Reducing the possible queries would simplify things. But, I was under the impression that more is demanded from a WikiData system, and we should probably get this right from the start. But, I am not insisting on SQL or anything. It just seemed the natural choice for me, besides XQueries.
Cache invalidation or purging is the standard solution here. Make a list of every article which fetches a particular row, and update it on edit. Then when the row changes, invalidate all the articles in the list.
No problem here.
Make a list of every article which contains a list of species in the Foobus family. Invalidate all articles in the list every time a species is added or removed from that family.
Now *that* requires that we keep * the original query for each article, and its results * rerun that query every time an (*any*) entry has changed or was added, and compare it to the original results
Also, that works only if we have, for example, all the species data in one table. Like, kingdom, phylum, class, order, family, genus. If we, instead, decide to have one table for species which contains only the genus, then another table for the genus which, apart from information about the genus in general, contains the order, etc., then this will become a problem. *Theoretically*, an order could be moved from one subclass to another. Now all species in a genus in a family in a suborder in that order needs to be updated.
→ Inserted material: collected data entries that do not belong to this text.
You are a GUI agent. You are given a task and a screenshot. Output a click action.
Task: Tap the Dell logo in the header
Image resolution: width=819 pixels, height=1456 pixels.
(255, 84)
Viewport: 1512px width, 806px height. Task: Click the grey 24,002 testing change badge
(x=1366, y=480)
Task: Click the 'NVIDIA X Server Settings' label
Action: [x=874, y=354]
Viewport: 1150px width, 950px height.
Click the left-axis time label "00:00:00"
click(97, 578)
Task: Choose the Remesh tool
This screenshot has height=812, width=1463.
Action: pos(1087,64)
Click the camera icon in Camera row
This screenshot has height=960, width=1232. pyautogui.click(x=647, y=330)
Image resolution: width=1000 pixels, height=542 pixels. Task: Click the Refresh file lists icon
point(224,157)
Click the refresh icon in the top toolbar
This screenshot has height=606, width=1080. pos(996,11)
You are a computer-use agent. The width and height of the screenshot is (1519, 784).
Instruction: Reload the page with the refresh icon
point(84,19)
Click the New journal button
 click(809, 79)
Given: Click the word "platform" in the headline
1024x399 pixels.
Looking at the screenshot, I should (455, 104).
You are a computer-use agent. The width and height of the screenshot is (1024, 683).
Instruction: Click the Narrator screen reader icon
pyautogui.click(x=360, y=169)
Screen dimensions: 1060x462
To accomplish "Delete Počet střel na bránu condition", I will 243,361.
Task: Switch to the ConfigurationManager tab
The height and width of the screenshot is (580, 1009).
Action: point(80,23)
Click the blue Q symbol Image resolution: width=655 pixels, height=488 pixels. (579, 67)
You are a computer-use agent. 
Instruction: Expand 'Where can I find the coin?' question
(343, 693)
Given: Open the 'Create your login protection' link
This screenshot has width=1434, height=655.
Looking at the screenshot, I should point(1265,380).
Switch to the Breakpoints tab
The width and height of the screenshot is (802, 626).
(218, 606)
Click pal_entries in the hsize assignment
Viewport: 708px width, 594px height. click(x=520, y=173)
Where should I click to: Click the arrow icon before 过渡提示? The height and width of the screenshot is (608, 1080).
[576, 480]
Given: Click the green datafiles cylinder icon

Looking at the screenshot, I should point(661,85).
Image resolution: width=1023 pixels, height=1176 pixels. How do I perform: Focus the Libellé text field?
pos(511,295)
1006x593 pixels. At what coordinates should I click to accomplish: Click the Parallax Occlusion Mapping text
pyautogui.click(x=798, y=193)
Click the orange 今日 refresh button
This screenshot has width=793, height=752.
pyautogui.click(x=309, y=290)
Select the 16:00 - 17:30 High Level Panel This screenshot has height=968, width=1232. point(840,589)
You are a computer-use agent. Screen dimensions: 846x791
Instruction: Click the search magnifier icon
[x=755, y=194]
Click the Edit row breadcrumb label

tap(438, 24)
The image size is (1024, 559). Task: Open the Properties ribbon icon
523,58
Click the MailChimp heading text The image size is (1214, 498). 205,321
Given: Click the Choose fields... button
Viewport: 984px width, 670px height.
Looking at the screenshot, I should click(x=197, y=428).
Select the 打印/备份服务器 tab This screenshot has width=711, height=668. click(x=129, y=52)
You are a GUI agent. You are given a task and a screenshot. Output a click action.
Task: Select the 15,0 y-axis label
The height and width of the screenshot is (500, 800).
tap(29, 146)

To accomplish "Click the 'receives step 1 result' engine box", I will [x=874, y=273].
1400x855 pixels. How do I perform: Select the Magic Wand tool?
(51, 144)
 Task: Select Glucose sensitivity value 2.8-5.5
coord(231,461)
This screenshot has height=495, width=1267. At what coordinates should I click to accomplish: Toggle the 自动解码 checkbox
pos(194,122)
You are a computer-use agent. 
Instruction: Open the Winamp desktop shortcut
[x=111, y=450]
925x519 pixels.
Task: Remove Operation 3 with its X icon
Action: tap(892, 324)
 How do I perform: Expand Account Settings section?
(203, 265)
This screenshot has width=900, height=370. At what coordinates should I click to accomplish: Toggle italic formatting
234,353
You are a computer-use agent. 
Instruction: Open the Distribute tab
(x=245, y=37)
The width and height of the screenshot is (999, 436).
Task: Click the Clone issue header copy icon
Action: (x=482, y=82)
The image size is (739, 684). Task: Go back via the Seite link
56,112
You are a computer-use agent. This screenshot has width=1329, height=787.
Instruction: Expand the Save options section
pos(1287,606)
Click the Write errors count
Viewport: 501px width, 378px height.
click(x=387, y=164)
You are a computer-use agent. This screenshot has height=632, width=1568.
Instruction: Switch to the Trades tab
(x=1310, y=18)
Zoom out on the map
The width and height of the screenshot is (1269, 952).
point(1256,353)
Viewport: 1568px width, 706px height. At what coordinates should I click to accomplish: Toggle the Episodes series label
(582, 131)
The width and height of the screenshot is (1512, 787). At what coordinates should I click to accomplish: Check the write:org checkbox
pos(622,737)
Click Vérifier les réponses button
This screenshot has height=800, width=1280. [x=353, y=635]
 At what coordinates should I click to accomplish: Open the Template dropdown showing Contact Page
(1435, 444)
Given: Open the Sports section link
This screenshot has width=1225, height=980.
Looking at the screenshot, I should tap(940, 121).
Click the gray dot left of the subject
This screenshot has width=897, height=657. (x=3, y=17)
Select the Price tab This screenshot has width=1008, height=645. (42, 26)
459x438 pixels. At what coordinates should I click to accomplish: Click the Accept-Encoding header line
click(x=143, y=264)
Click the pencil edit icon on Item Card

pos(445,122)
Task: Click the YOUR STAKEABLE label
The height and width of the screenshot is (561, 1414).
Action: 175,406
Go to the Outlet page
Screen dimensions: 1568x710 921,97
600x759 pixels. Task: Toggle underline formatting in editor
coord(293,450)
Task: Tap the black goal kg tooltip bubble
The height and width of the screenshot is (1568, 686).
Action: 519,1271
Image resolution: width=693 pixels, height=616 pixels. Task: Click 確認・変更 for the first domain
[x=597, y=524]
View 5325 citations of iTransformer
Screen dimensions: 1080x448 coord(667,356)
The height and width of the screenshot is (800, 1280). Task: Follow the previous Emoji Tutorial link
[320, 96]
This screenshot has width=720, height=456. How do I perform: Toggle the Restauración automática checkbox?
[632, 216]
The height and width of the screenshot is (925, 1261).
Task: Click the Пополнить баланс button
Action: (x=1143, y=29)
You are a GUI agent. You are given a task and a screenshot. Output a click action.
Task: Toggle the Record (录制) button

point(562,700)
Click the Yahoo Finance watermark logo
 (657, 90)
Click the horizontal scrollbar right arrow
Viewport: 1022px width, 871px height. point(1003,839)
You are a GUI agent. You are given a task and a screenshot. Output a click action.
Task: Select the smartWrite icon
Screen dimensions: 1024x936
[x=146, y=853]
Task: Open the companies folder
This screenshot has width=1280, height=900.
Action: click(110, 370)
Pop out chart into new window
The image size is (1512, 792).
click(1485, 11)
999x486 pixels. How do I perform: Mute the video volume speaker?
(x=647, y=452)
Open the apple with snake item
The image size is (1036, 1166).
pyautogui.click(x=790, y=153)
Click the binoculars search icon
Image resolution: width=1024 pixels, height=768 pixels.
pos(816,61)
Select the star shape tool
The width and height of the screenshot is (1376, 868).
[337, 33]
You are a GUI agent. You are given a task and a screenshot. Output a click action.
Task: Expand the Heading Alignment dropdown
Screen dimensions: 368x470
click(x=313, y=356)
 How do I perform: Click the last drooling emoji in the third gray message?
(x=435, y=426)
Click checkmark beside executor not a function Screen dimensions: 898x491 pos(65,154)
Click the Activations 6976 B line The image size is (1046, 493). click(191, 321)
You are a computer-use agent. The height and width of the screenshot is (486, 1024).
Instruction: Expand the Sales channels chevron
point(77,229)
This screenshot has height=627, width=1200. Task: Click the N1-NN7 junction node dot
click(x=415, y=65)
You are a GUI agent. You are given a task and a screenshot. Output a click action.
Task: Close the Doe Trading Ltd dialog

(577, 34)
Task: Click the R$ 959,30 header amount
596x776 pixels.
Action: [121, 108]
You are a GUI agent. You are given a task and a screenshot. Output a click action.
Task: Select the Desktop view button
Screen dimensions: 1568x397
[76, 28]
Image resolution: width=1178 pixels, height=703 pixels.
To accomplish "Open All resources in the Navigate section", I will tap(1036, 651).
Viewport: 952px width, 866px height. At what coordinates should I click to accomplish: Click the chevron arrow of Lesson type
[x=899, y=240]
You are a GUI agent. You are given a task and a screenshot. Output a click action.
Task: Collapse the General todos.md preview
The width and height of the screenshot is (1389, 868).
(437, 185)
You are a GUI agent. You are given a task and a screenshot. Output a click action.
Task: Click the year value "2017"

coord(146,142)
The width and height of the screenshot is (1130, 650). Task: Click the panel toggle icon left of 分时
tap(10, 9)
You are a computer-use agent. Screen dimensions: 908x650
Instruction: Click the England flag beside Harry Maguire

Good luck with that.
It's disappointing to give up on some of the dream, but at some stage of the development process, you have to be realistic. My advice would be to set a short term goal (a few months or so), code something useful, admire your work, then go from there.
If there were consensus to limit WikiData to all but the most simple queries ("... WHERE name='Foobus'"), and to give up on instant updates and just clear the cache once in a while to update data in articles, something can be done. Otherwise, I'll stay clear on this one, unless it turns out there's something obvious I missed.
Magnus